Gavin Clark-Gartner: Okay. That helps. Thanks. And I wanted to just clarify on the compliance metric, that 91% that you provided. I think you noted it was 91% of patients who are on once-weekly therapy is the other — are the other 9%? Are they on less frequent therapy? Or is there a different group of patients who have kind of discontinued treatment altogether?
Jennifer McDonough: No. That measurement is actually compliant to weekly therapy. How many patients receive their treatments weekly if they miss a dose, and that would negatively impact it. But in general 91% of patients receive it weekly. And then if they miss a dose again, it could take it down a bit. But does not mean that patients are getting it any alternative way. It is weekly. That’s how it’s prescribed, that’s how it’s dosed.
Gavin Clark-Gartner: Okay. Like is there a different group of patients who have discontinued.
Jennifer McDonough: No, no. It is just the balance of adverts that just missed a dose.
Gavin Clark-Gartner: Got it. Thanks so much.
Operator: Thank you. And the next question is coming from Yigal Nochomovitz from Citigroup. Yigal your line is live.
Yigal Nochomovitz: Hi, Krish and team thank you for taking my questions. I just had a question on the ophthalmic study, this small open-label study in 10 patients. Could you just explain, are these patients, ones that are existing VYJUVEK patients — or could they have been or is the use of VYJUVEK an exclusion criteria for those 10 patients? And then regarding your inhaled technology, I don’t think you’ve talked a lot about the delivery system there. Could you just explain or using a nebulizer. How long is the inhalation session per dose? Could you just explain a little bit more about the way that’s delivered? Thank you.
Suma Krishnan: Hi, this is Suma. I’ll answer the first part of your question. With regarding to the eye, yes — a good chunk of the patients that are on a Phase III study also have manifestation I mean, impact on their eye. They have severe blistering or wounding — as a result they can’t open the eye and it’s very painful. So we already have a good chunk of patients who know about the study and are actually proactively want to enroll in the study. So we feel pretty good. We should be able to enroll these patients pretty rapidly.

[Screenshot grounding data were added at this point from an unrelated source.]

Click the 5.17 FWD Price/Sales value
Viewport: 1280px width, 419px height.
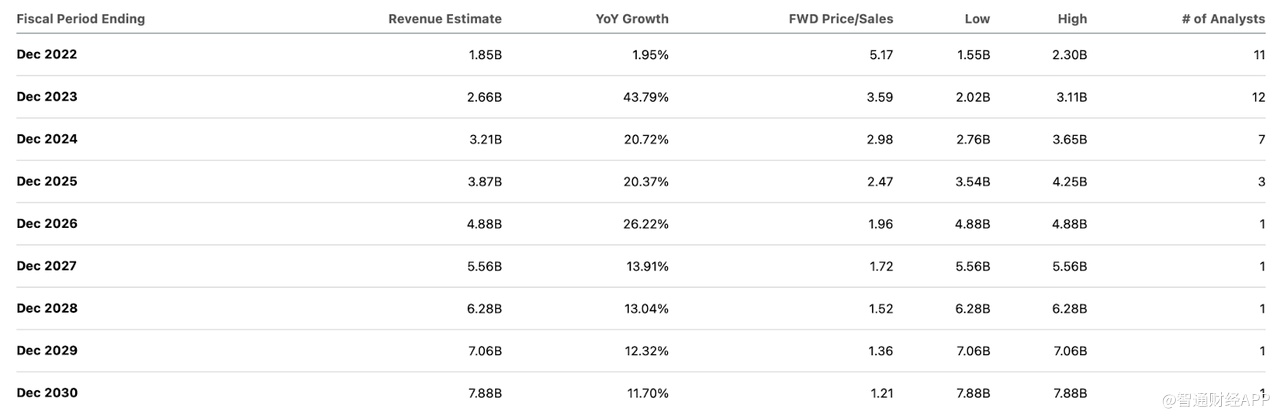[881, 55]
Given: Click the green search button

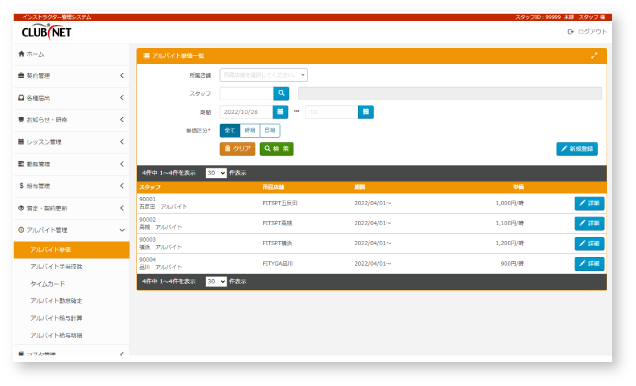Looking at the screenshot, I should tap(276, 149).
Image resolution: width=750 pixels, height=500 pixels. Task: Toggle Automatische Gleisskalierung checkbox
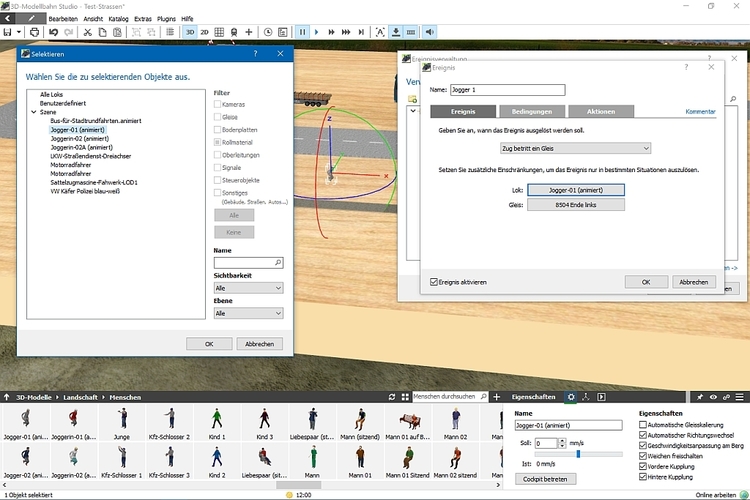click(643, 424)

Again as I said, as we discussed with the agency, it seven to eight patients, small number of patients that we need to show wound healing compared to their actual history at — [technical difficulty] forward study and we anticipate enrolling the study pretty rapidly because we already know patients that are lining up for the study.
With regarding to your second question with the inhalation, yes it’s a standard nebulizer that is off-the-shelf that’s available. The beauty of our product is unlike some of the mRNA deliveries because of the viscous nature of the material, you have to dilute a lot for it to go through the mesh. In our case, I mean this is — you can nebulize the product in less than 15 minutes. So it is a pretty rapid, fast nebulization time for these patients.

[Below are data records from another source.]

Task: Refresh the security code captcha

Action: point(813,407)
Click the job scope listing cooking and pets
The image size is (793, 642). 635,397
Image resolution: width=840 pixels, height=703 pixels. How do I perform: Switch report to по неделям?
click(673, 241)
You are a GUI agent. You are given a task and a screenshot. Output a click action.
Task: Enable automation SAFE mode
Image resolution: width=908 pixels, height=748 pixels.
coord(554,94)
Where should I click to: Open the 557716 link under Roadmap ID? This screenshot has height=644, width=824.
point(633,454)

Yigal Nochomovitz: Okay. Thanks. And just one quick follow-up on Japan and Europe. I assume that those approvals would be for the skin application first and then the ophthalmic application later? Or is there any possibility that the data from the ophthalmic product could be included with those submissions?

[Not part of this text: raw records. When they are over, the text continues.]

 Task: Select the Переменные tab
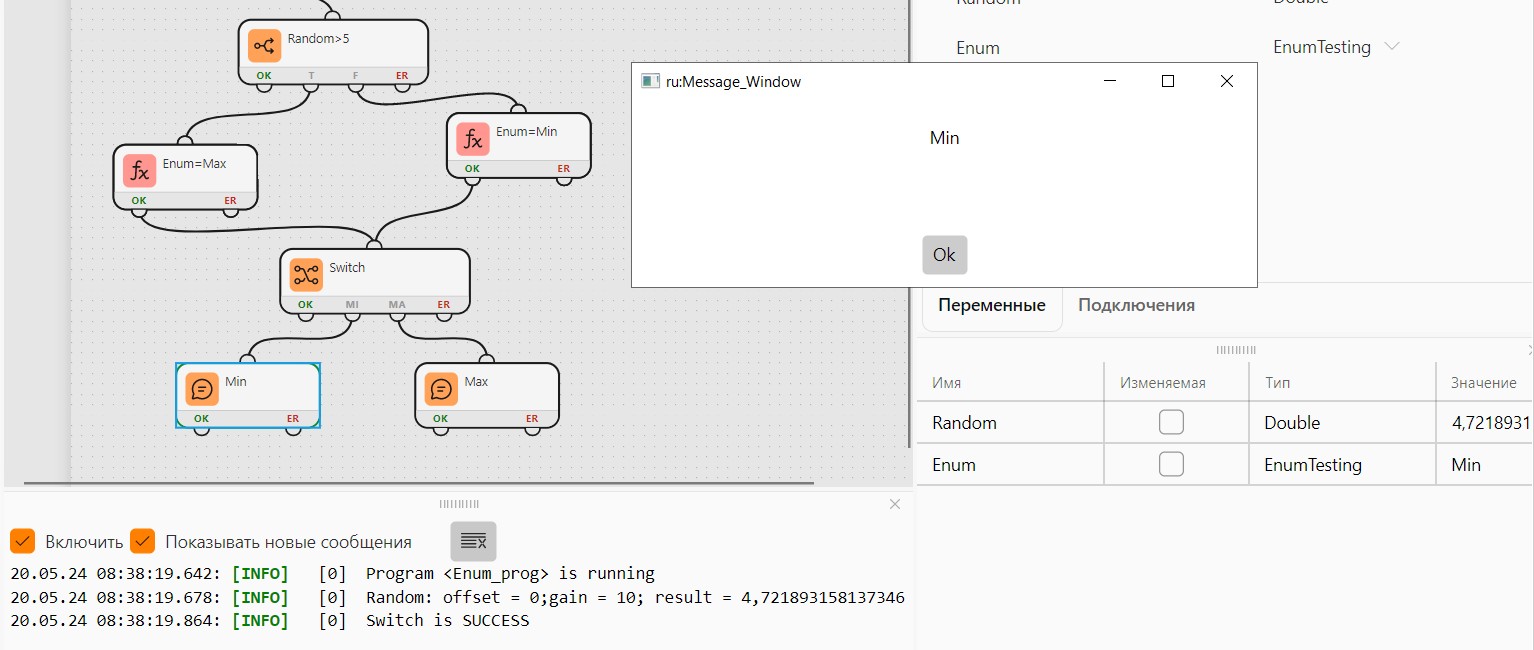click(x=992, y=307)
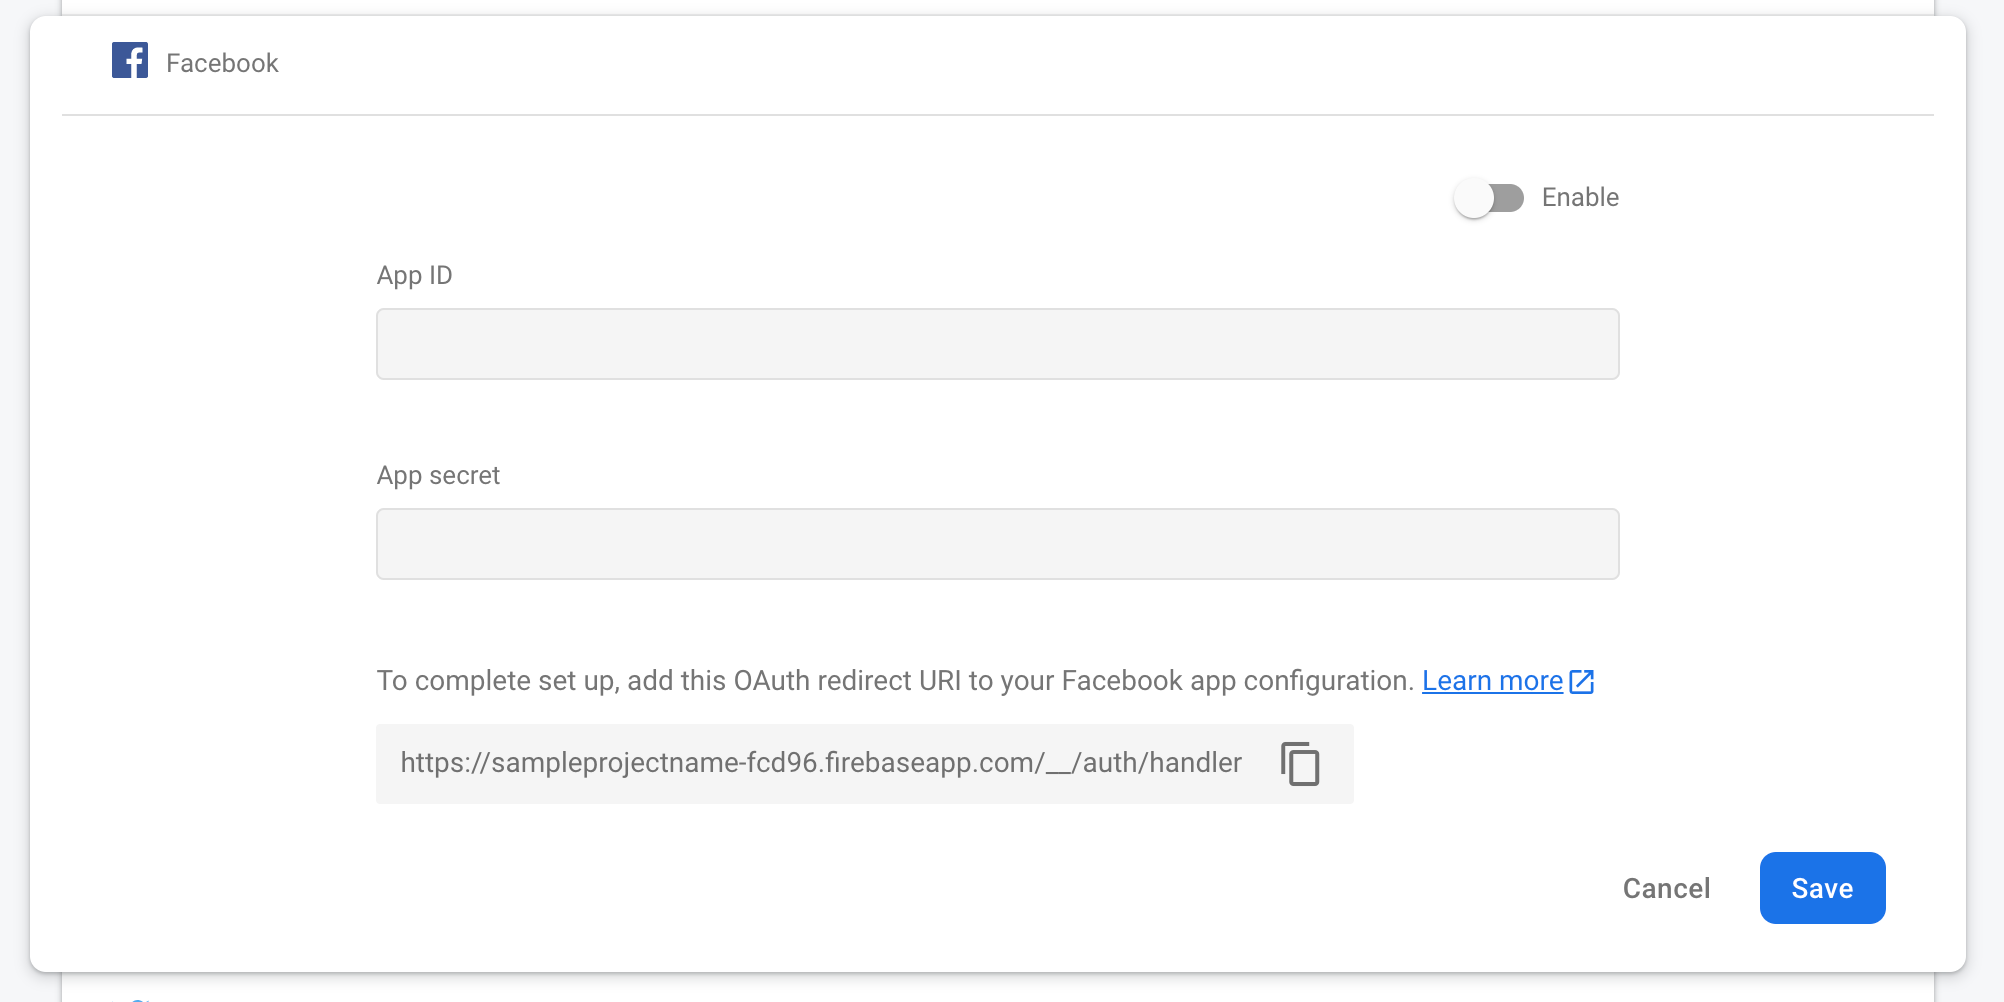Save the Facebook provider configuration
The width and height of the screenshot is (2004, 1002).
[x=1822, y=888]
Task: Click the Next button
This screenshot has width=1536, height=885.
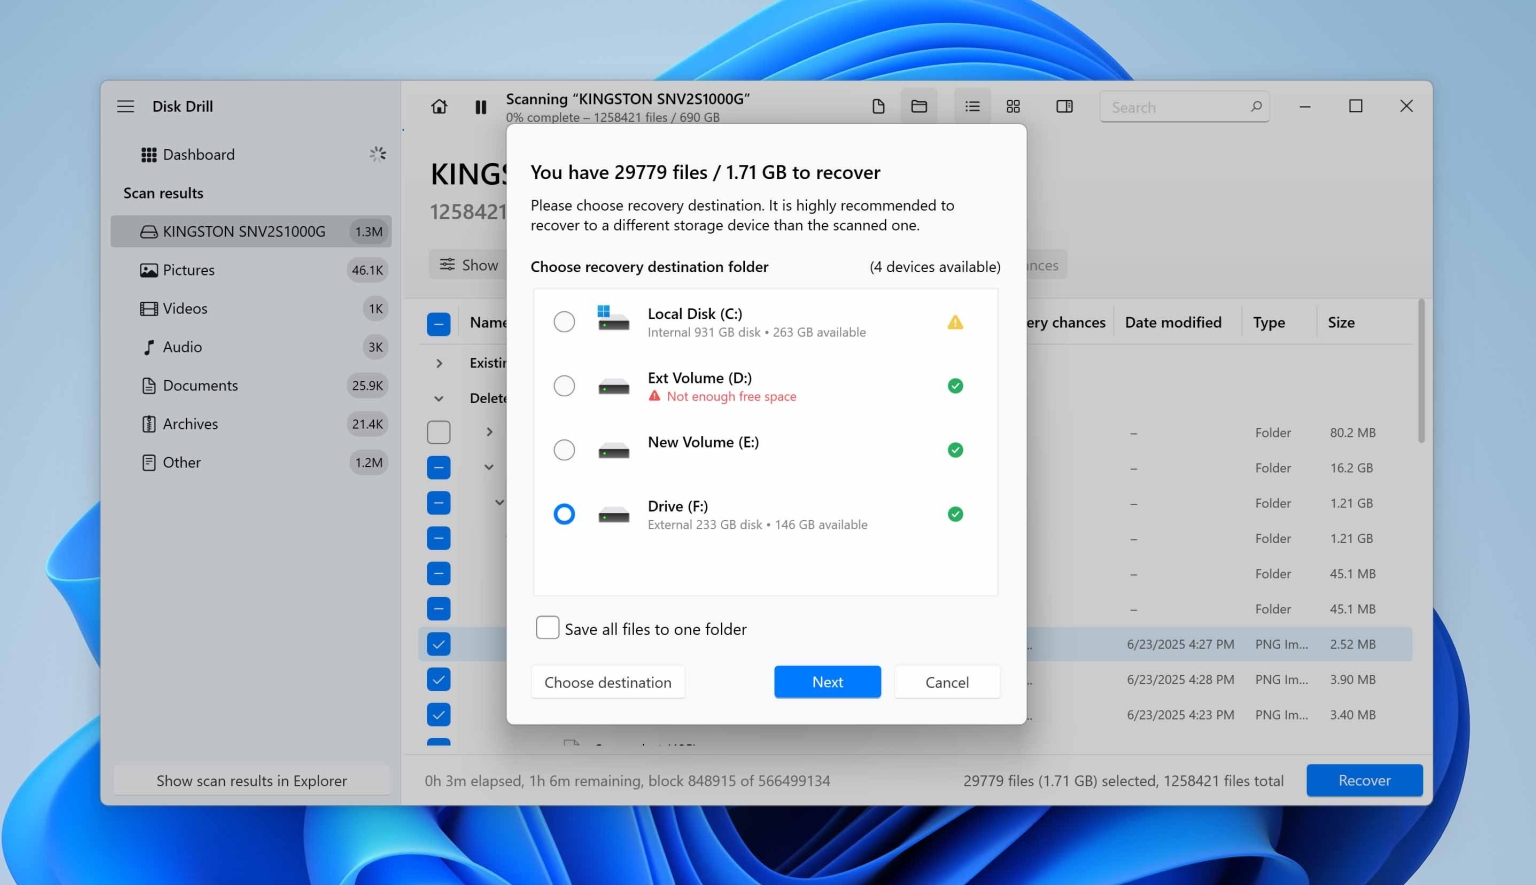Action: pos(827,682)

Suma Krishnan: I mean, obviously at the moment, it’s all for the skin, it’s the same. But once we complete the US study, we may use the same strategy to go into these two countries. You can use the US data to seek approval in those regions.
Yigal Nochomovitz: Okay, thanks.
Operator: Thank you. And there were no other questions at this time. And this does conclude today’s conference call. At this time, thank you all participants for joining the Krystal Biotech first quarter 2024 earnings conference call. You may now disconnect.